The View To Mid-Decade Looks Better
Given the company’s current problems, it would be easy to underestimate its long-term potential. But Bank of America is gradually approaching the point, we figure within our 2014-2016 investment time frame, when its credit costs fall back to normal, lower levels, reflecting changes in its lending practices and stronger economic activity; when the company eventually finds ways to offset the revenue lost due to recent financial reform measures; when better economic activity boosts loan demand; when a steeper yield curve supports a wider net interest margin and a pickup in net interest income; and when Bank of America’s legal and mortgage repurchase expenses moderate. Additionally, the acquisition of Merrill gives Bank of America the opportunity to sell bank products to Merrill customers who don’t bank with Bank of America and to sell Merrill’s investment products to Bank of America customers who don’t invest with Merrill. And the company is working to lower its expense ratio, partly via workforce reductions. In 2011, it launched its New BAC program that aims to lower costs by $5 billion by 2014.
If things go Bank of America’s way, even moderate earnings improvement should support a decent, though partial, recovery in the stock price over the pull to 2014-2016 from the issue’s currently depressed level. Meanwhile, the company expects to meet new equity capital standards without selling additional common stock. An increase in the dividend on the common stock is probably on the back burner for now, however.
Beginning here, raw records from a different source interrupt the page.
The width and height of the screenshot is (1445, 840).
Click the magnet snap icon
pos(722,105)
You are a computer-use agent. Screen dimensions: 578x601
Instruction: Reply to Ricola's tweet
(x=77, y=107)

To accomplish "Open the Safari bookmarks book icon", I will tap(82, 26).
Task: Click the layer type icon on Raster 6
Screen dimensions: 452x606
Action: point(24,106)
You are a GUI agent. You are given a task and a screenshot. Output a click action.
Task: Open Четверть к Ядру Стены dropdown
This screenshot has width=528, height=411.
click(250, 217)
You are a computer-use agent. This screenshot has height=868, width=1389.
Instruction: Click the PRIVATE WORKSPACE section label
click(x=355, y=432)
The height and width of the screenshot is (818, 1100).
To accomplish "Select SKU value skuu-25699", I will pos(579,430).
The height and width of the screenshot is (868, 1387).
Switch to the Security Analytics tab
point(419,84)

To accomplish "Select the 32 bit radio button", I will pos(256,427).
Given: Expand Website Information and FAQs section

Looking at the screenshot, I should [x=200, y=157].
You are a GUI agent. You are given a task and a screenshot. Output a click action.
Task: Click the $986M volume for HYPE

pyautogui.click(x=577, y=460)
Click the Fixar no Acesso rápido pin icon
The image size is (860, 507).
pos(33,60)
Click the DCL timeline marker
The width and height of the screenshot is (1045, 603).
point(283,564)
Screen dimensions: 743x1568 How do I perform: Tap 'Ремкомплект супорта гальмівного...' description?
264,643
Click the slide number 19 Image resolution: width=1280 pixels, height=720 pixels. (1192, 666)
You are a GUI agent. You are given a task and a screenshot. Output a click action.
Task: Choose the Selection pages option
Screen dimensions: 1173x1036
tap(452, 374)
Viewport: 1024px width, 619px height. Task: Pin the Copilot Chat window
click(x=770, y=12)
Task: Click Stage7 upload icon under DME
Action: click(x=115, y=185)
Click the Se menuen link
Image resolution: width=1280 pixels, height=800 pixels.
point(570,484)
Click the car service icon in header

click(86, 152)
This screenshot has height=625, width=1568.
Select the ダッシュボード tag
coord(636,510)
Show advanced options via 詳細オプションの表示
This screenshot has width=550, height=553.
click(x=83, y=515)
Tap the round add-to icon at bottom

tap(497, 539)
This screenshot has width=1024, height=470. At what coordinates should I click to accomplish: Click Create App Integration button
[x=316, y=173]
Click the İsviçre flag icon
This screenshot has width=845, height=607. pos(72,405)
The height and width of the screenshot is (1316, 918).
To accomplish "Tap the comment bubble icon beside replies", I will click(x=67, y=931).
The stock has better-than-average comeback potential to mid-decade, but the company’s earnings recovery no doubt will take a few years, and the issue may be more volatile than most stocks in the near term, given the concerns regarding mortgage foreclosure documentation, repurchase claims, and related litigation.
At the time of this article’s writing, the author did not have positions in any of the companies mentioned.